According to a report published this morning, a whole generation is becoming seduced by the convenience and reliability of "books" available on their Kindles and iPads, meaning that many have only the vaguest understanding of the learning methods used by their parents.
"It's a time bomb waiting to happen," claimed report author Brian Renfrew of Cambridge University. "Once these kids get introduced to books, it's like an addiction. They get gripped by Pipe's history of the Russian Revolution, and all best practice of simply googling the important dates just goes out the window. I've seen them slumped in corners of the library, nothing but the relentless flick of the turning pages. Some of them can't even be bothered to play FIFA Soccer on the PlayStation when they get home - you can almost see their thumb muscles wasting away..."
Representatives of student groups have strongly defended the new-fangled "book-learning", pointing out the benefits of having a set of definitive references in front of you in one place, without the tedium of wading through sponsored adverts and porn. But this view was condemned as "short-sighted in the extreme" by Basil Snoddy, careers advisor at the University of Hull.

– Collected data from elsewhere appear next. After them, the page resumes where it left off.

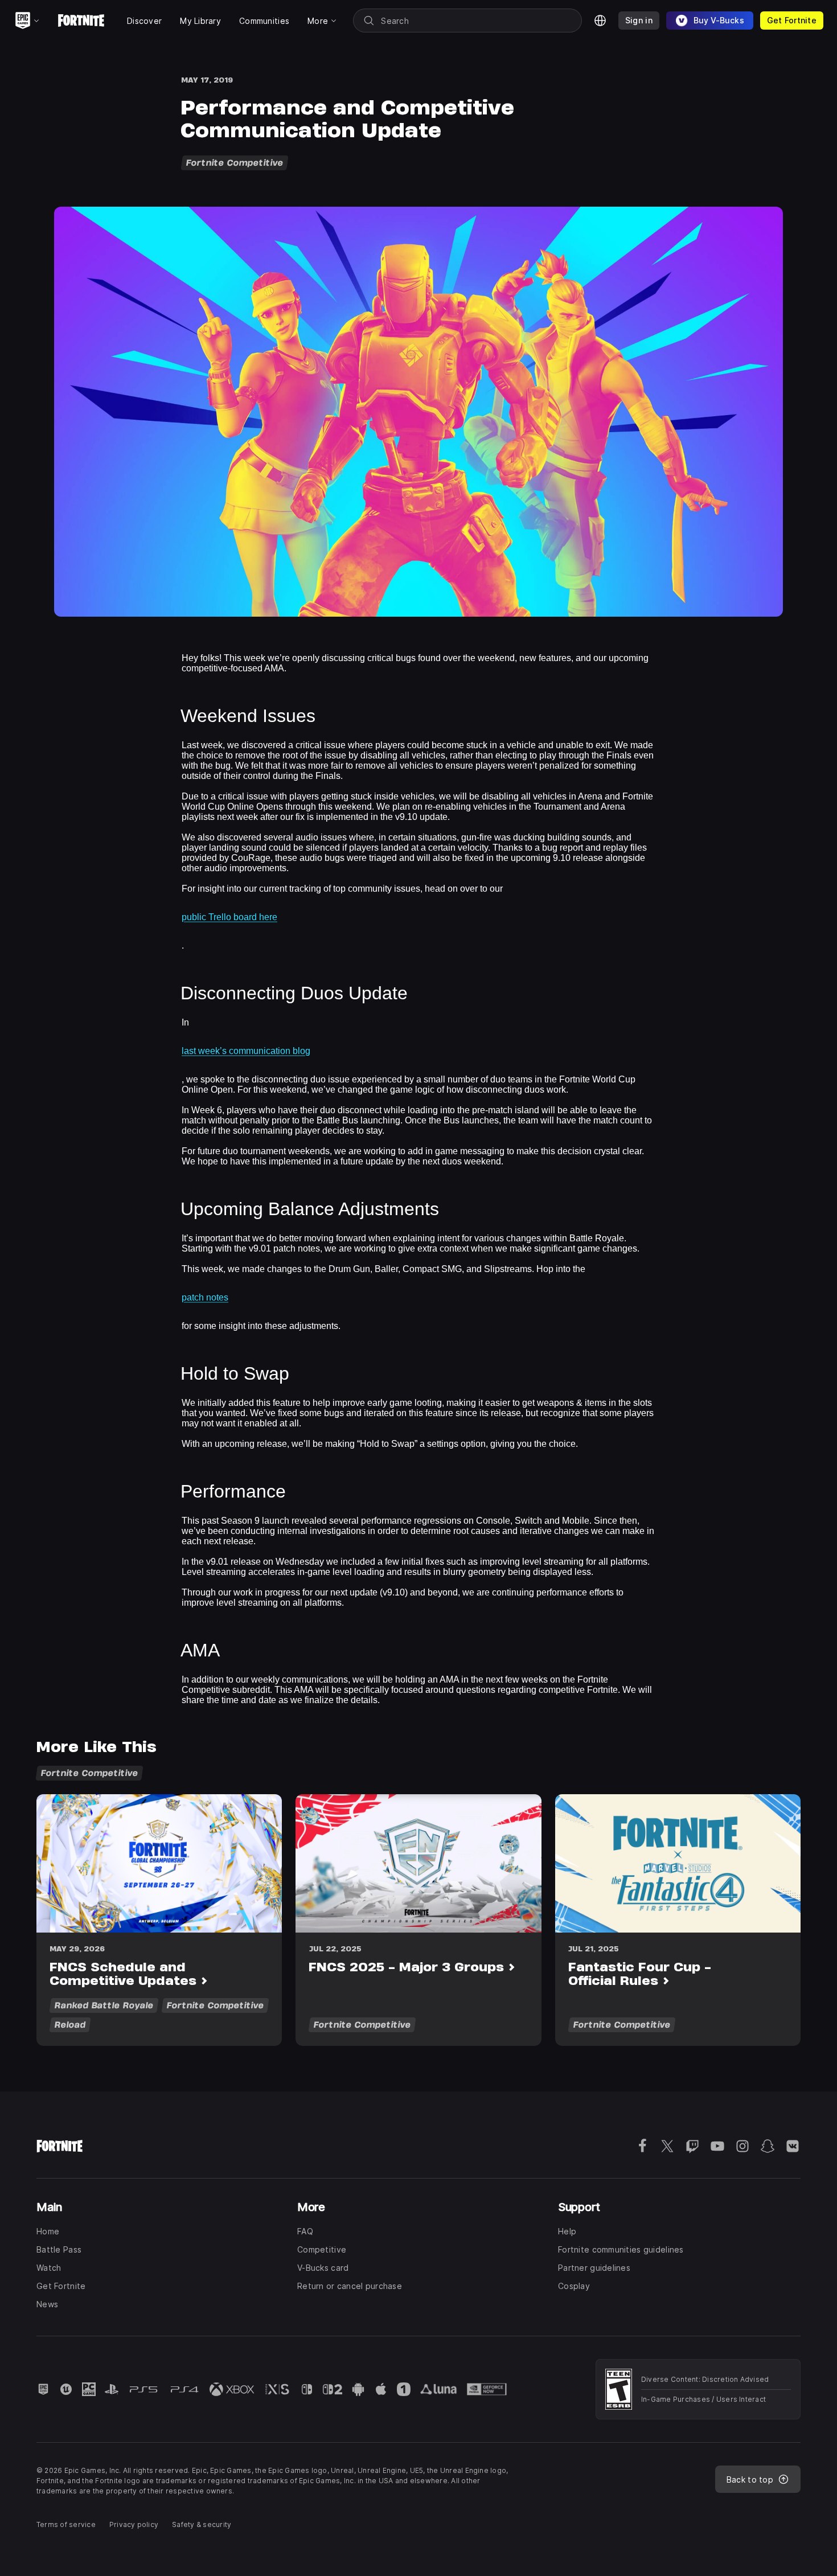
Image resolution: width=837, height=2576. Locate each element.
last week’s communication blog (246, 1051)
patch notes (205, 1297)
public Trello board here (229, 917)
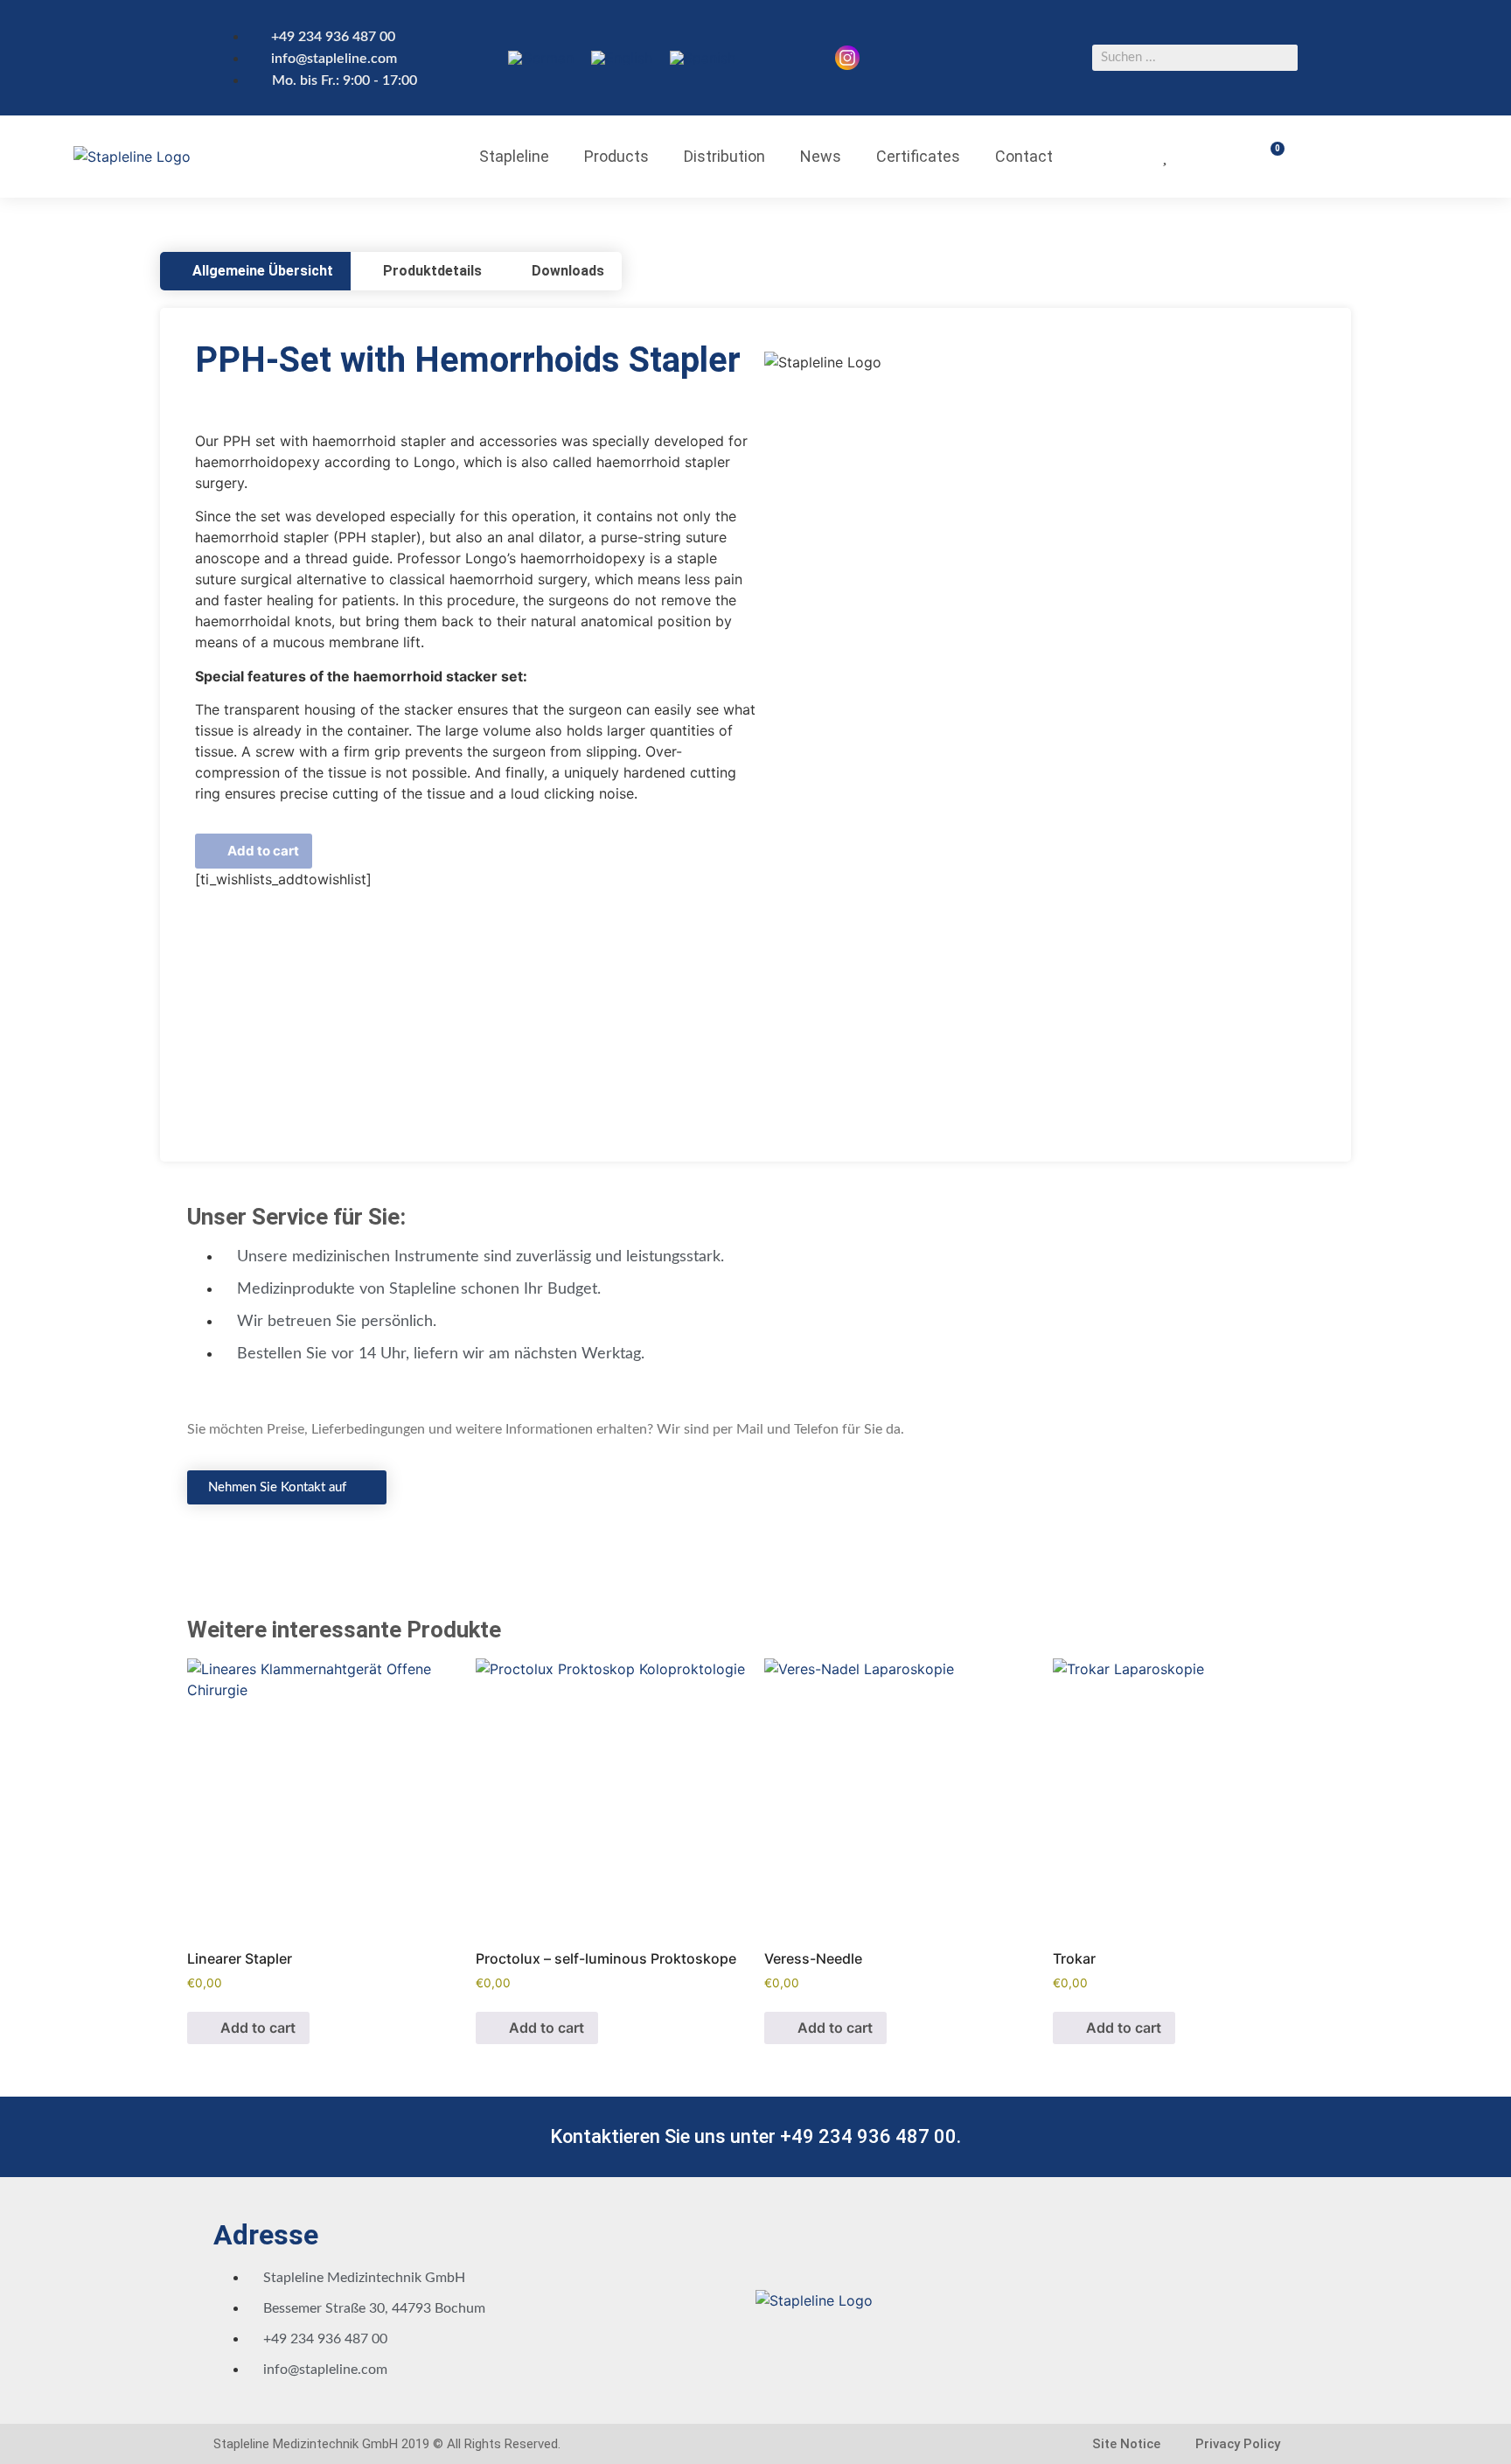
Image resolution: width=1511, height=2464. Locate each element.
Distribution (724, 156)
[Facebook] (934, 30)
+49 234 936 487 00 (868, 2136)
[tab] (255, 271)
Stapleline (514, 156)
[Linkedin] (964, 79)
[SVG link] (847, 57)
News (820, 156)
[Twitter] (995, 30)
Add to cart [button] (258, 2027)
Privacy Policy (1237, 2444)
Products (616, 156)
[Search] (1284, 58)
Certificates (918, 156)
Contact (1024, 156)
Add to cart (263, 850)
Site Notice (1126, 2444)
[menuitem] (540, 58)
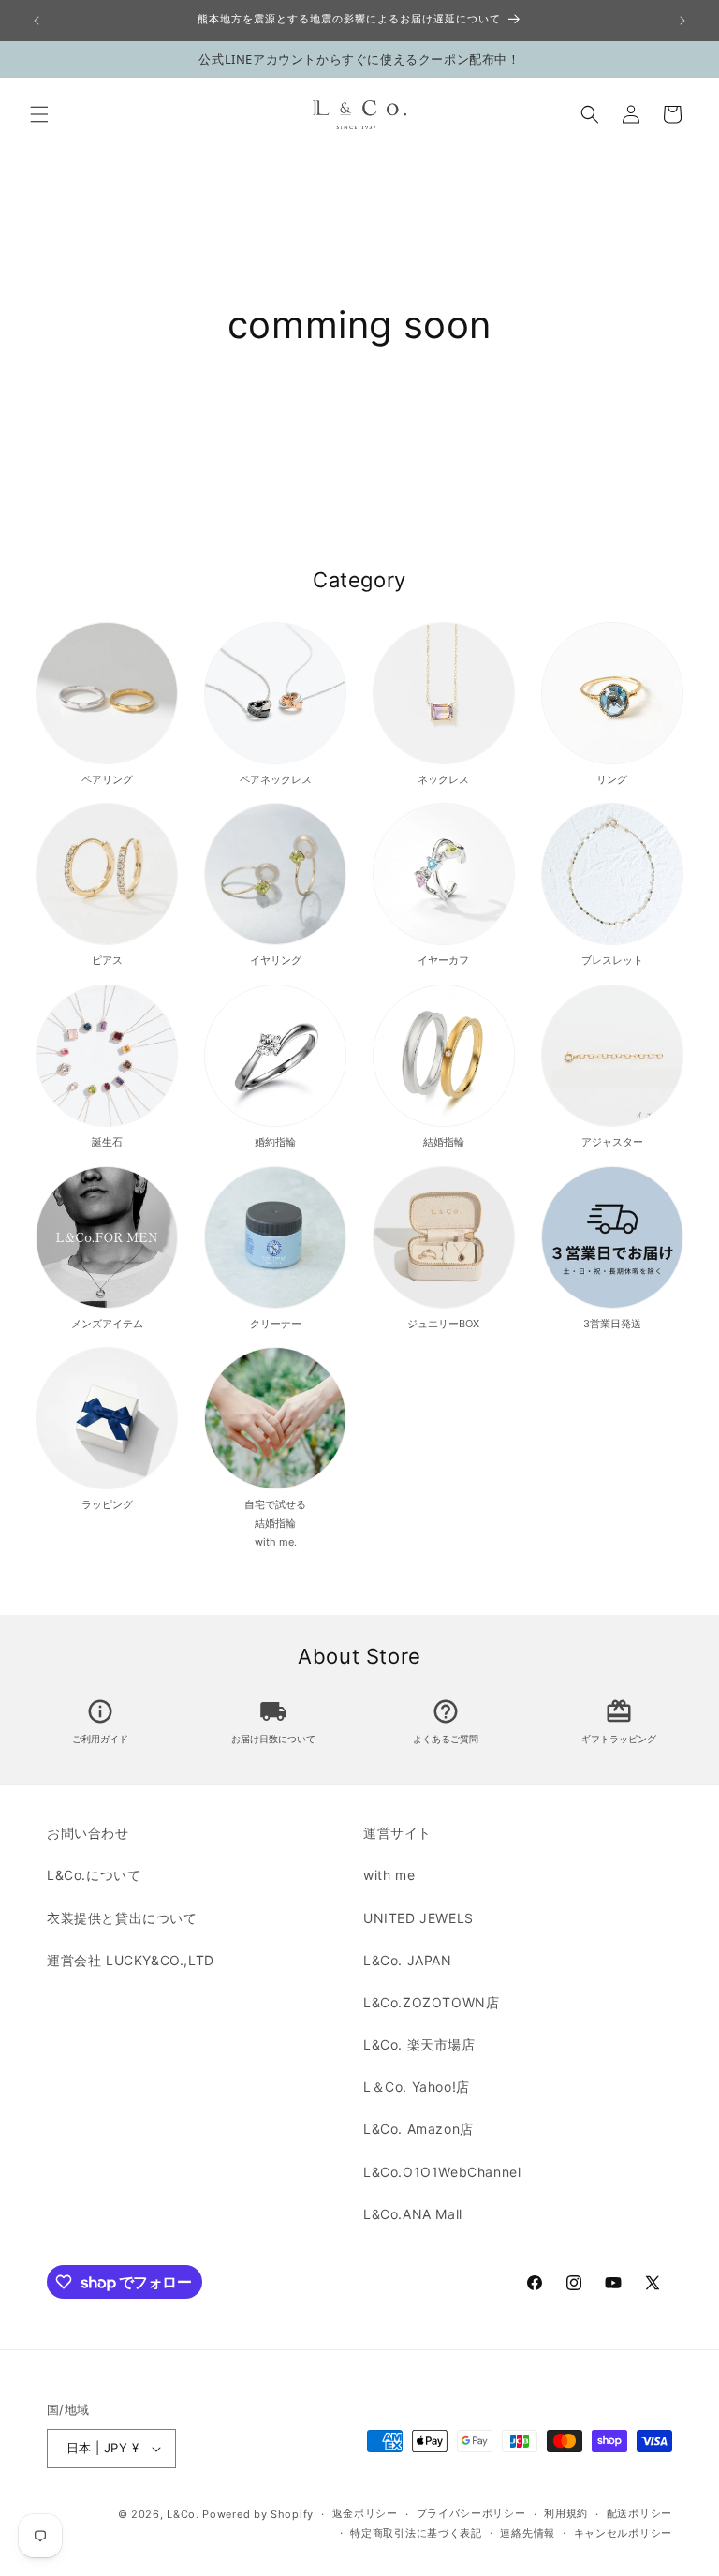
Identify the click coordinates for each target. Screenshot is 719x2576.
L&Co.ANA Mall (412, 2214)
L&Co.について (93, 1875)
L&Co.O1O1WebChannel (442, 2172)
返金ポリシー (365, 2513)
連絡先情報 (527, 2532)
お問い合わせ (88, 1833)
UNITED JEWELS (418, 1918)
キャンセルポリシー (623, 2532)
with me (389, 1875)
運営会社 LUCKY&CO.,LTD (130, 1960)
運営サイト (397, 1833)
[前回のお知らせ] (36, 20)
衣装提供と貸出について (122, 1918)
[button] (39, 114)
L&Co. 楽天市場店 (419, 2044)
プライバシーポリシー (471, 2513)
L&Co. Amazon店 (418, 2129)
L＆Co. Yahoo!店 (416, 2087)
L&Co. (184, 2514)
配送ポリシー (639, 2513)
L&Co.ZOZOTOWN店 (431, 2002)
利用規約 (566, 2513)
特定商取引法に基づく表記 (415, 2532)
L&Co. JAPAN (407, 1960)
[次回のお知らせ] (682, 20)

"It's all very well running to books every time you need an answer, but those Google skills won't come by themselves. What happens when they get a career as a cricket commentator, say? It'll do them no good leafing through some reference book when they've got just seconds to find the name of England's top run-scorer, will it? They won't have the experience to pop open Google and see that the answer is of course 'Nobby Stiles'," he explained.